ExxonMobil (XOM -0.24%) reaffirmed its plan to spend between $30 billion and $35 billion per year through 2025 on capital projects, including up to $33 billion in 2020. That confirmation comes even though the energy markets have weakened considerably this year due to the COVID-19 coronavirus outbreak. The price of oil has plunged 20% in 2020, while natural gas is down to levels not seen since the 1990s. 

Speaking at the company's annual investor day meeting, CEO Darren Wood stated that Exxon is "mindful of the current market environment." However, Woods said that Exxon plans to maintain its current strategy of "leaning into this market when others have pulled back." 

An offshore oil production platform at sunset.

Image source: Getty Images.

Exxon intends to use "the strength of our balance sheet to invest through the cycle," according to Woods. As such, it will outspend its cash flow when necessary to maintain its investment pace while also continuing to increase its dividend as it has for the last 37 consecutive years. It also aims to sell $15 billion in assets to help finance its investment plan. 

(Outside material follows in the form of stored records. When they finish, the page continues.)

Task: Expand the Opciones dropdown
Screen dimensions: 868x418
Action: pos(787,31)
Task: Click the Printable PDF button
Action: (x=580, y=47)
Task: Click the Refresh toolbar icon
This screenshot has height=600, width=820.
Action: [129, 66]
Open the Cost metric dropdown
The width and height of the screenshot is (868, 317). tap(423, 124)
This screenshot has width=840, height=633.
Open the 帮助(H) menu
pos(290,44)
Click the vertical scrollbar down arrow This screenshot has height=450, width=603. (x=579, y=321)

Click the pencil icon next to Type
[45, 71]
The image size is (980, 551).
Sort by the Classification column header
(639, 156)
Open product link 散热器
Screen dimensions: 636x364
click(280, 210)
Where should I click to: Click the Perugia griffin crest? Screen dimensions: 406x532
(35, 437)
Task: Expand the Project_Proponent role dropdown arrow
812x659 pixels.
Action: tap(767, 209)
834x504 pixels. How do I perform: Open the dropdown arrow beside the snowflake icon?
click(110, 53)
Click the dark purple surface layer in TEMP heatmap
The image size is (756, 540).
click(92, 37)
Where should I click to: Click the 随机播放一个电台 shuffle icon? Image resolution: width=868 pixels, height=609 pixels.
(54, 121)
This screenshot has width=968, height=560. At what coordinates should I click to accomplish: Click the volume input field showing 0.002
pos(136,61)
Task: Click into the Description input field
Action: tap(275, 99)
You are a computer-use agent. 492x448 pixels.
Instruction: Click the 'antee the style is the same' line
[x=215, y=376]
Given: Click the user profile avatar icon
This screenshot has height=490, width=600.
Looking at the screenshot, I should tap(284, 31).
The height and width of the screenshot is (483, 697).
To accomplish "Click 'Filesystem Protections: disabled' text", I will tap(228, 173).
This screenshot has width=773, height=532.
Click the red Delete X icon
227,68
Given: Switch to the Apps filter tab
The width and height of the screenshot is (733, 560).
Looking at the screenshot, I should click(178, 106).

While Exxon isn't making any changes to its planned investment level, it is adjusting its development plan. Most notably, it will operate at a reduced pace in the Permian Basin over the next two years compared to its previous outlook. However, it still expects to produce more than 1 million barrels of oil equivalent per day from the region by 2024. 

Exxon fully believes that energy demand will grow in the coming years. That's why it's taking advantage of the current environment to invest while costs are lower so that it can cash in on more favorable future market conditions.